(Data provided Opens)
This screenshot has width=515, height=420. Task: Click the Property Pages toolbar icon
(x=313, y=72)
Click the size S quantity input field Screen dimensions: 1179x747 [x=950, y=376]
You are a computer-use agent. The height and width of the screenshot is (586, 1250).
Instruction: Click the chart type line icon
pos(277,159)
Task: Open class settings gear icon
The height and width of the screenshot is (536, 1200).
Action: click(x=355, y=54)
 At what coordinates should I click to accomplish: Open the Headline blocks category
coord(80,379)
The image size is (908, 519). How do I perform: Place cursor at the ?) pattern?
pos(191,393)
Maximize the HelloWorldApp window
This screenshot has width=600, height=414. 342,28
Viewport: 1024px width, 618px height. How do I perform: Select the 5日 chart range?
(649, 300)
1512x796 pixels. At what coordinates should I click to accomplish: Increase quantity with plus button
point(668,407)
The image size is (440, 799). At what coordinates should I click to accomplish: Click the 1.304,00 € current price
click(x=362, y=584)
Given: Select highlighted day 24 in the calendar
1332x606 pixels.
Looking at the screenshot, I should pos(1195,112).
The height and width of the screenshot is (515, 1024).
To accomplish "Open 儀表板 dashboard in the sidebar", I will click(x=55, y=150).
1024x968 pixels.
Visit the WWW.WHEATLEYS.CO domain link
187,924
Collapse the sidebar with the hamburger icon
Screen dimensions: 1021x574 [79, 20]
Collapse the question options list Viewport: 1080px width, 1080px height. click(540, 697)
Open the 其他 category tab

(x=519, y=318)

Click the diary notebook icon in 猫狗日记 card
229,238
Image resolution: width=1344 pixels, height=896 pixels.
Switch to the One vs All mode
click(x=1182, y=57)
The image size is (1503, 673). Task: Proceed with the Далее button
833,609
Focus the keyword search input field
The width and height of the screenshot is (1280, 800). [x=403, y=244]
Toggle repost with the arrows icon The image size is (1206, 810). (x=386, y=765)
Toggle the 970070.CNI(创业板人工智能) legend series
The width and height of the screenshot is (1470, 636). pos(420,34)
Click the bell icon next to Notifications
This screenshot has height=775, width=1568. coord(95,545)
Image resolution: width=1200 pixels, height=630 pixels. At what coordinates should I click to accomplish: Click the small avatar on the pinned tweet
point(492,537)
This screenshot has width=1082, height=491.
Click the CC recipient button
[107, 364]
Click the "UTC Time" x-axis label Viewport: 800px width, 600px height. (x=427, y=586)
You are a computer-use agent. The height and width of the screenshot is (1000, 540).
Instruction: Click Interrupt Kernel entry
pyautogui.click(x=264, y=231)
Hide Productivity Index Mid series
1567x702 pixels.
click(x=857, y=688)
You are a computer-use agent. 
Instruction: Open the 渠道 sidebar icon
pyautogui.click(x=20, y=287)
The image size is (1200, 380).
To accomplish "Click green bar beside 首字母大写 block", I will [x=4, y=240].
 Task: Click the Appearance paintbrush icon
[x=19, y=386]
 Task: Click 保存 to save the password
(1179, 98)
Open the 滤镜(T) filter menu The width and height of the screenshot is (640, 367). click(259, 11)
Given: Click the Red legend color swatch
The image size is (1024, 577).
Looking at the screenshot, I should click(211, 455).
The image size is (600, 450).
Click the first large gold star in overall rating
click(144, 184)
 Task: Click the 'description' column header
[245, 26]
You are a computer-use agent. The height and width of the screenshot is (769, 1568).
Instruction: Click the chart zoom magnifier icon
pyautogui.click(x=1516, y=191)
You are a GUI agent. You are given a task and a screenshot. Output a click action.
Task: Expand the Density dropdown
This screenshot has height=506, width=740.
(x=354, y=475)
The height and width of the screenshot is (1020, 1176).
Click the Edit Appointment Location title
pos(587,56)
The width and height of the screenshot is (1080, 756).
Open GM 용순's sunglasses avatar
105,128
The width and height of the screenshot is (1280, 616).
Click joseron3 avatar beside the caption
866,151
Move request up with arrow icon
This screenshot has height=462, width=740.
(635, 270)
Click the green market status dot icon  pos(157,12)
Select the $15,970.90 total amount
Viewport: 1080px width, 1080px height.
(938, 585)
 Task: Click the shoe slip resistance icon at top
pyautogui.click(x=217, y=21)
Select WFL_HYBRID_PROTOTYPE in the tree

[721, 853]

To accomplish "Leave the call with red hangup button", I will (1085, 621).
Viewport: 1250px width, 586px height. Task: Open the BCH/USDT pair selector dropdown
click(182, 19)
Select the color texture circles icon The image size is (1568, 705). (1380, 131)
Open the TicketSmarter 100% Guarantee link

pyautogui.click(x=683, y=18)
(Data provided Closes)
Look above for the line containing "Click the green". Return it and each line after it exactly, through the last line, and nothing more.

Click the green market status dot icon  pos(157,12)
Select the $15,970.90 total amount
Viewport: 1080px width, 1080px height.
(938, 585)
 Task: Click the shoe slip resistance icon at top
pyautogui.click(x=217, y=21)
Select WFL_HYBRID_PROTOTYPE in the tree

[721, 853]

To accomplish "Leave the call with red hangup button", I will (1085, 621).
Viewport: 1250px width, 586px height. Task: Open the BCH/USDT pair selector dropdown
click(182, 19)
Select the color texture circles icon The image size is (1568, 705). (1380, 131)
Open the TicketSmarter 100% Guarantee link

pyautogui.click(x=683, y=18)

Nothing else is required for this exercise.